Farmers have broken through barricades in some parts
Farmers have fought through barricades and tear gas to enter Delhi on India’s Republic Day.
Tens of thousands of them are driving into the city on tractors to protest against new market-friendly reforms.
In some places, farmers broke barricades and diverted from the route they had agreed with the police.
Tuesday’s rally is the latest episode in a months-long protest, one of the longest farmers-led agitations India has ever seen.
The government has offered to put the laws on hold, but farmers say they will settle for nothing short of a repeal.
Farmers have been striking for two months at Delhi’s borders, demanding a roll back of the new laws.
Police agreed to allow Tuesday’s rally after several rounds of talks on the condition that it would not interrupt the annual Republic Day parade.
Tuesday’s rally was expected to begin from six entry points to Delhi and police barricaded all of them and gave farmers specific routes for their rally. The routes involved roads on the outskirts of the city.
But farm groups at three different borders – Singhu, Tikri and Gazipur – broke through barricades and began marching into the city, on foot and in tractors.
“Mr Modi will have to take back these black laws for sure,” a farmer near the Ghazipur border told the BBC’s Salman Ravi. He added that all the farmers had left the border and are headed towards central Delhi.
More scuffles are expected along the way as they are not allowed in central Delhi where official celebrations are taking place.

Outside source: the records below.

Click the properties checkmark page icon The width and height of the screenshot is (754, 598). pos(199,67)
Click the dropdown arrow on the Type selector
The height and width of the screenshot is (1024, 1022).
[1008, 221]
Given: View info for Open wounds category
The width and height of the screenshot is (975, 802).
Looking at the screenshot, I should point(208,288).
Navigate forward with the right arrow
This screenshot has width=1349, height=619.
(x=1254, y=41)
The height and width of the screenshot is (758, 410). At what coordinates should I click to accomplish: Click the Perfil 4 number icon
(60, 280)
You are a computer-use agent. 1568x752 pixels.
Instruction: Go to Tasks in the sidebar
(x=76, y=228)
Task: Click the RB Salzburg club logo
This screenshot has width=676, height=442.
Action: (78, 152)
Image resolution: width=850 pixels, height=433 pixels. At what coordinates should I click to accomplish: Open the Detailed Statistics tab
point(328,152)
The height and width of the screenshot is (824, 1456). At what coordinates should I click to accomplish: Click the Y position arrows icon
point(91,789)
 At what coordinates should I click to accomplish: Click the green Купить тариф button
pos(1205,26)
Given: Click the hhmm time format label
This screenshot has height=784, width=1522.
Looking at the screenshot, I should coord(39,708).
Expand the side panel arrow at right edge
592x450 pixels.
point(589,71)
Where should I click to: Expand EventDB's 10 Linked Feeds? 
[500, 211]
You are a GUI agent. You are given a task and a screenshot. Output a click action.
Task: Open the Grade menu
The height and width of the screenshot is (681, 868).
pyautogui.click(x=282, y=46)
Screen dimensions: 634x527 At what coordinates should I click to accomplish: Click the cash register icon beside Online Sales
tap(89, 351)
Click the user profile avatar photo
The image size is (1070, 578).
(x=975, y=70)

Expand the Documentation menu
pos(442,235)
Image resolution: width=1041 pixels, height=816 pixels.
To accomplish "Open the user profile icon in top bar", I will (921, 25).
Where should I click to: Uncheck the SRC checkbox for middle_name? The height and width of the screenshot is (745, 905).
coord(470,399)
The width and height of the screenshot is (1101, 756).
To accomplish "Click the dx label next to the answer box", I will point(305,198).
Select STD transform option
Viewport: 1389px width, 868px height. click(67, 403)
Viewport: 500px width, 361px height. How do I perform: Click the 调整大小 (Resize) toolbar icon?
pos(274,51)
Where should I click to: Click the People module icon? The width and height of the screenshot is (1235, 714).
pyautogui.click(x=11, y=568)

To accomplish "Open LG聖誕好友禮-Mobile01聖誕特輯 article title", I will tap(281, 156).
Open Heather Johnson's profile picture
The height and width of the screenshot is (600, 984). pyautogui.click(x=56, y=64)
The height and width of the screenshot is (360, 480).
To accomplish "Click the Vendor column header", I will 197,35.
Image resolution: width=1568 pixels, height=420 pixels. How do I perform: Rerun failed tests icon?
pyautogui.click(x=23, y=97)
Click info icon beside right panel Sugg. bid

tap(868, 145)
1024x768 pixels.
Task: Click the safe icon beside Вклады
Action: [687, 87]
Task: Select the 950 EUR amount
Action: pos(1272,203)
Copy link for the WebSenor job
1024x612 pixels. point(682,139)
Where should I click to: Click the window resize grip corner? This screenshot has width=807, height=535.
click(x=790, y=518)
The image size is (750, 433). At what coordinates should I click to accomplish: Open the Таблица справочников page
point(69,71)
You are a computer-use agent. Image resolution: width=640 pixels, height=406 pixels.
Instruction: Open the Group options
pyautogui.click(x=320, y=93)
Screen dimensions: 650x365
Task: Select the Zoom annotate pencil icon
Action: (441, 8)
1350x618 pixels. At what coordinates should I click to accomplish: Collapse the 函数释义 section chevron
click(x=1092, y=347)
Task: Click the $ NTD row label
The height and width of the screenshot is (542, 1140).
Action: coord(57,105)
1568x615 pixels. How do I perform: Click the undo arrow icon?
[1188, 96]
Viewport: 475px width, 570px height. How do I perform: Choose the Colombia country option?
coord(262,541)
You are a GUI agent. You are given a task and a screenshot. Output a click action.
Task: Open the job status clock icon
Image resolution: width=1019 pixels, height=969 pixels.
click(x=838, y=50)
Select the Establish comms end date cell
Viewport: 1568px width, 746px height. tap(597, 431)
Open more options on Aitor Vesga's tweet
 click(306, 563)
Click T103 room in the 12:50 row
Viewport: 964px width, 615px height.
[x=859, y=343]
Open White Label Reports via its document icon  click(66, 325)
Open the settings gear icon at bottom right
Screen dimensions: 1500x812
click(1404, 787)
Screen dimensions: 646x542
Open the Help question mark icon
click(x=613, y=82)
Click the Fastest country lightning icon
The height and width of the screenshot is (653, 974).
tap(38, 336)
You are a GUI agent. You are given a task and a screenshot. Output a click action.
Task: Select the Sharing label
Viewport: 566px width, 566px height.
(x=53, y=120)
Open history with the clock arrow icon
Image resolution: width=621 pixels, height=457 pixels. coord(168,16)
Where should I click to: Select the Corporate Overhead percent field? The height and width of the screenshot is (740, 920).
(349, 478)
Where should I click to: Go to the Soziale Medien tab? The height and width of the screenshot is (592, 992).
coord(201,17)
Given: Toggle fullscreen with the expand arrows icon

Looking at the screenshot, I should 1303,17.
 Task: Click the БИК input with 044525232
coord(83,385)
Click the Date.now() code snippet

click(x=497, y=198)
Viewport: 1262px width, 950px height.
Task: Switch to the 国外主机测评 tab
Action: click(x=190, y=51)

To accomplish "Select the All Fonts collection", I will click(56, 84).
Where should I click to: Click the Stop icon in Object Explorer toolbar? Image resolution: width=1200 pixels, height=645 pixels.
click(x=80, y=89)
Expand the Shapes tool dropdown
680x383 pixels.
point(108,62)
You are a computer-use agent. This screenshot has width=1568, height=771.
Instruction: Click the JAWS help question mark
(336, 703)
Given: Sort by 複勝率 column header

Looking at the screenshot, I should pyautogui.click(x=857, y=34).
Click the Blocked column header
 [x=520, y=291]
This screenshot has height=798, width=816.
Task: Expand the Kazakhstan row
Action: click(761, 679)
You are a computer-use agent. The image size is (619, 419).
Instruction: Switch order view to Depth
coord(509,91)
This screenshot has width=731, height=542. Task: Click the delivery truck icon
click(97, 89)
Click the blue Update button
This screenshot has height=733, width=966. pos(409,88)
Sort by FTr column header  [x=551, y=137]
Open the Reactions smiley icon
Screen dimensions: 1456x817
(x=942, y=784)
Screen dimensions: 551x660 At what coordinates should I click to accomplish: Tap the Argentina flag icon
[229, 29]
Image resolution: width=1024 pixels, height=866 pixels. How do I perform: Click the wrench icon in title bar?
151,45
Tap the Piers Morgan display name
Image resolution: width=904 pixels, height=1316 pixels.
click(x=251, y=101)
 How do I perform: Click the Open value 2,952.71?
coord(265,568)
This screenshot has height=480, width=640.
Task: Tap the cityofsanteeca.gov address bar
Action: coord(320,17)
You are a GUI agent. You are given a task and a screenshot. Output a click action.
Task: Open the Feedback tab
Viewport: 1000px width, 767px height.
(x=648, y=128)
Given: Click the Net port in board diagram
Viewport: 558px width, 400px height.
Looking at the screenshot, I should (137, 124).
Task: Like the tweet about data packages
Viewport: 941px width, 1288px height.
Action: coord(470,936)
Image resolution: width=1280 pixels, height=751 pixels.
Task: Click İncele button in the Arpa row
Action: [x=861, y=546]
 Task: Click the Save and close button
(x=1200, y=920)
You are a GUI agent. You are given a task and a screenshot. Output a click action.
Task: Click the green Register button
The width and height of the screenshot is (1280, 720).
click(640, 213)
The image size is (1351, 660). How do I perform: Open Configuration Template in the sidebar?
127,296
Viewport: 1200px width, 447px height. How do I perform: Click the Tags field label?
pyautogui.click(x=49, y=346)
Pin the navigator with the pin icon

The annual parade involves armed forces showcasing their latest equipment and floats from several states presenting their culture on a national stage. The parade is shorter and more muted this year due to the pandemic.
The laws, which seek to further open up agriculture to the free market, sparked protests even as they made their way through parliament in September. While Prime Minister Narendra Modi and his Bharatiya Janata Party-led government defended the reforms, farmer groups likened them to a ‘death warrant’ that made them vulnerable to corporate companies.
The stand-off continued as tens of thousands of farmers from the northern states of Punjab and Haryana marched to Delhi in late November and began sit-ins at the border, many of which still continue.
What exactly do the laws propose?
Taken together, the laws loosen rules around sale, pricing and storage of farm produce – rules that have protected India’s farmers from the free market for decades.
One of the biggest changes is that farmers will be allowed to sell their produce at a market price directly to private players – agricultural businesses, supermarket chains and online grocers.
More than 90% of India’s farmers already sell their produce in the market – and only about 6% of them actually receive assured prices for their crops, guaranteed by the government.
But farmers are mainly concerned that this will eventually lead to the end of government-controlled wholesale markets (mandis) and assured prices, leaving them with no back-up option. That is, if they are not satisfied with the price offered by a private buyer, they cannot return to the mandi or use it as a bargaining chip during negotiations.
Most of the protesting farmers are from Punjab and Haryana, where the two biggest crops, wheat and rice, are still sold at assured prices in mandis.
Are these reforms necessary?
Most economists and experts agree that Indian agriculture desperately needs reform. But critics of the government say it failed to follow a consultative process and did not take farmers’ unions into confidence before passing the laws.
For one, the bills were put to a hurried a voice vote in parliament, leaving little time for debate, which infuriated the opposition. And state governments, which play a crucial role in enacting such legislation, also appear to have been left out of the loop.
Experts also point out that the reforms fail to take into account that agriculture still remains a mainstay in the Indian economy.
More than half of Indians work on farms, but the sector accounts for barely a sixth of the country’s GDP. Declining productivity and a lack of modernisation have shrunk incomes and hobbled agriculture in India for decades. The government, meanwhile, provides farmers with generous subsidies, exempts them from income tax and crop insurance, guarantees a minimum price for 23 crops and regularly waives off debts.
“Now the government is saying, we will get out of the way, and asking us to deal directly with big businesses. But we didn’t demand this in the first place! So why are they doing this to us?” Rakesh Vyas, a farmer, told BBC’s Soutik Biswas recently.
Experts say any attempt to dismantle decades-old concessions must happen through dialogue because fear and suspicion will only derail the process.